Does he gel with the Germans? That’s a big fat yes. ‘I Am the Ocean’ with its splashy scene setting does what it says on the tin. Drummer Jonas Burgwinkel has more of a role on the next track ‘Go’ and the trio show more of what they can do after the fluffy beginning.

Sternal, Brad Mehldau might well be looking over his shoulder at just what the German can do so very differently but just as compellingly, likes to rummage away to shake a sense of movement from raw materials and let the jagged intervals he prefers collide into the response of his playing partners. The album takes a while to settle into its rhapsodic heart but the sense of anarchy before the whole picture reveals itself is never far away and lifts the music from possibly snoozing blamelessly to blare into life having prepared your ears for some unique insights.

Sternal has won the respect of the German jazz industry over the years winning awards along the way but beyond his native land is hardly known at all, an not uncommon occurrence in jazz from continental Europe where country borders often seal in an artist’s appeal even with our means of listening more widely than ever released from the shackles of physical product.

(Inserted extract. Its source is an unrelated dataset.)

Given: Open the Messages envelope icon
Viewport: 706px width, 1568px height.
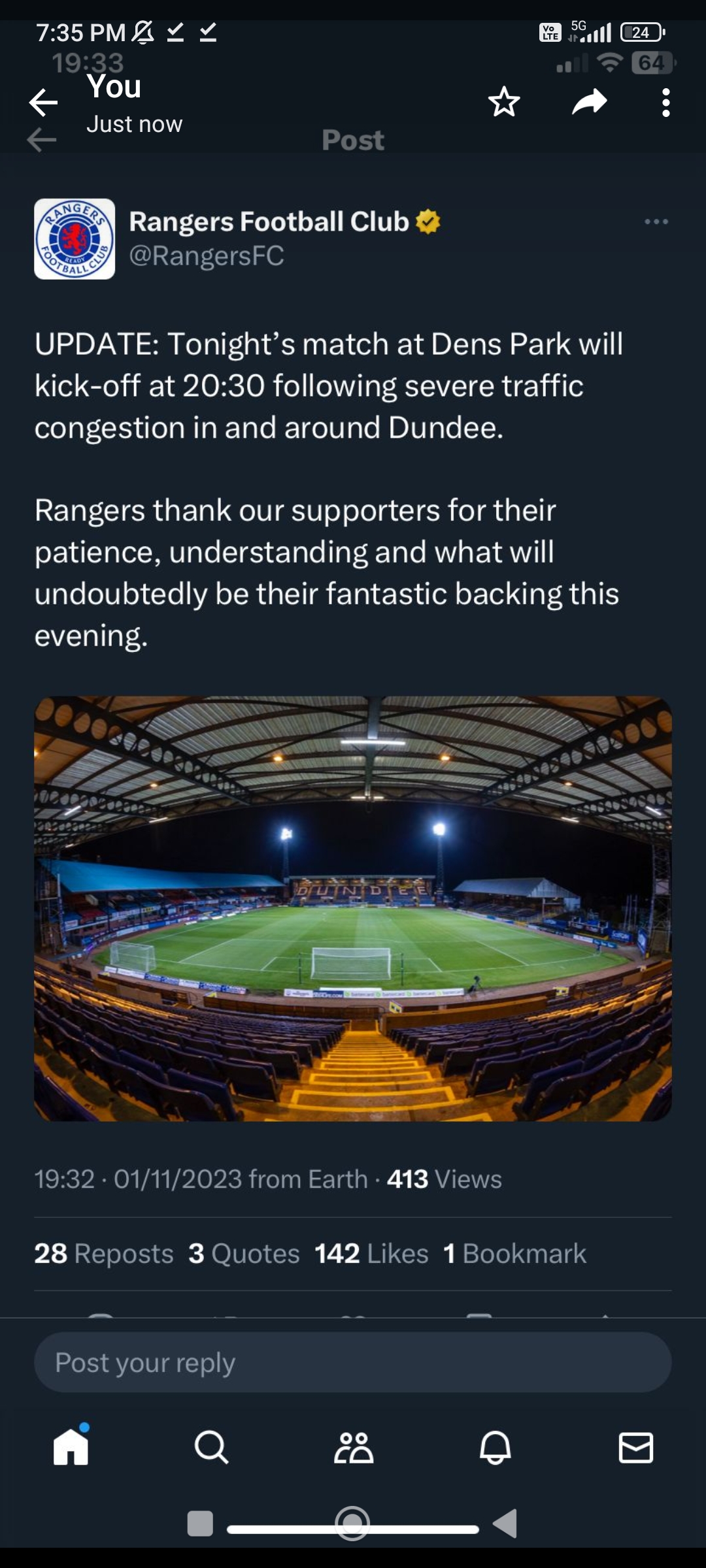Looking at the screenshot, I should click(x=635, y=1447).
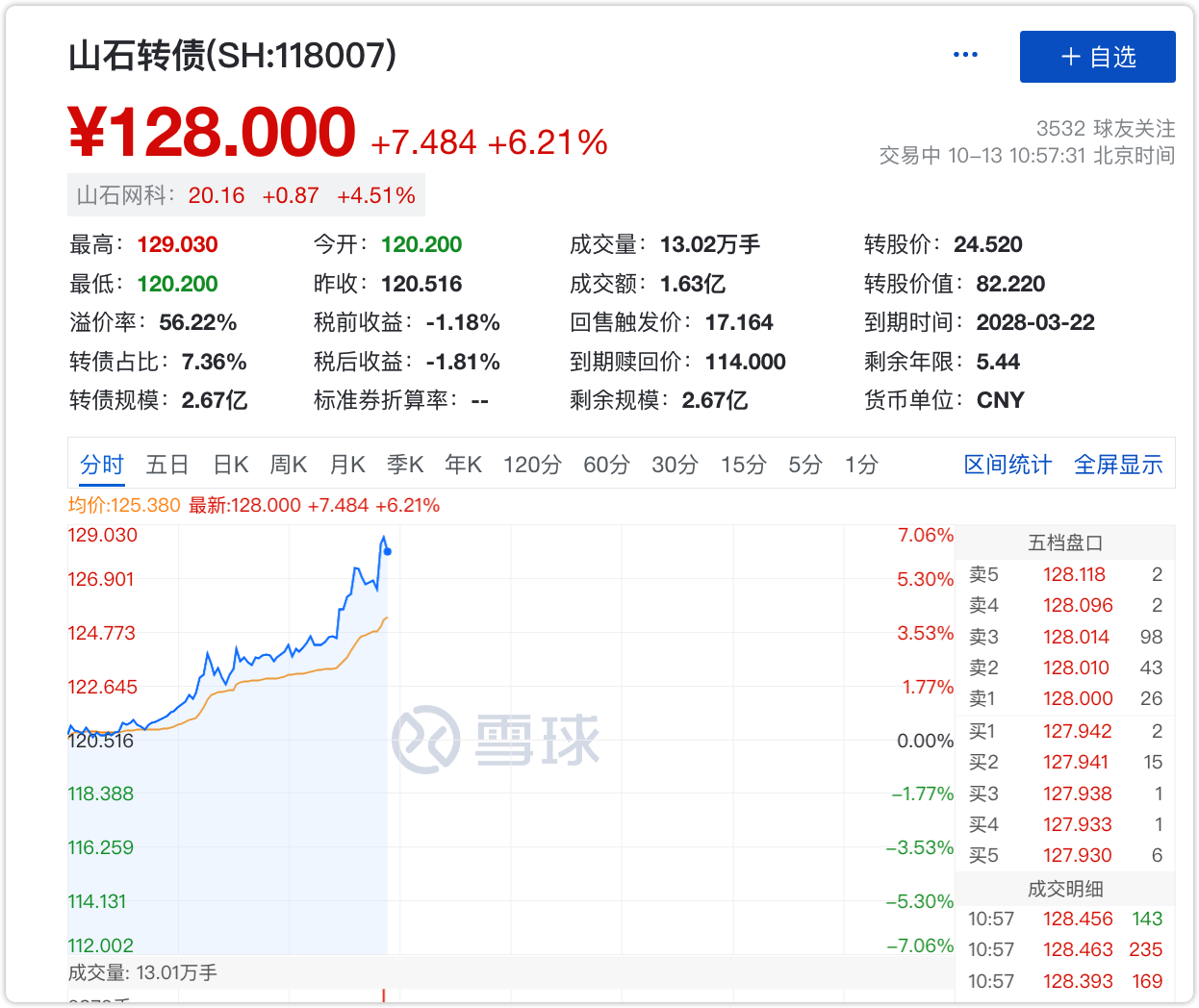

Maybe Home paradoxically bearing the title in mind will export a bit more and certainly deserves to although it is hard to pinpoint just why Sternal is unique. The Cologne player certainly does not go for the riffy beefiness of a pianist such as Neil Cowley or the maddeningly neat precision of Rusconi and there is more life here than archetypal chamber jazz, the borrowing from classical music lightly sketched in.

Sternal knows how to take the tune apart. On ‘Sand’ for instance it is more like free improv in the execution and there is a fragmentary sense of exploration that is appealing and shows how far out the trio are willing to take their ideas. Burgwinkel factors in a Paul Motian sense of abandon and there is a free, open flavour to the direction of the album, the harshnesses of bebop recede but the method still applies.

The title track has a folky glow to it and has more clarity than some of the other tracks, an appealing simplicity that is expanded on by Sternal who is able to set up the tune using a very small number of building blocks and leaves it to Burgwinkel to add colour and motion. This the drummer does well. There is a sense of character here.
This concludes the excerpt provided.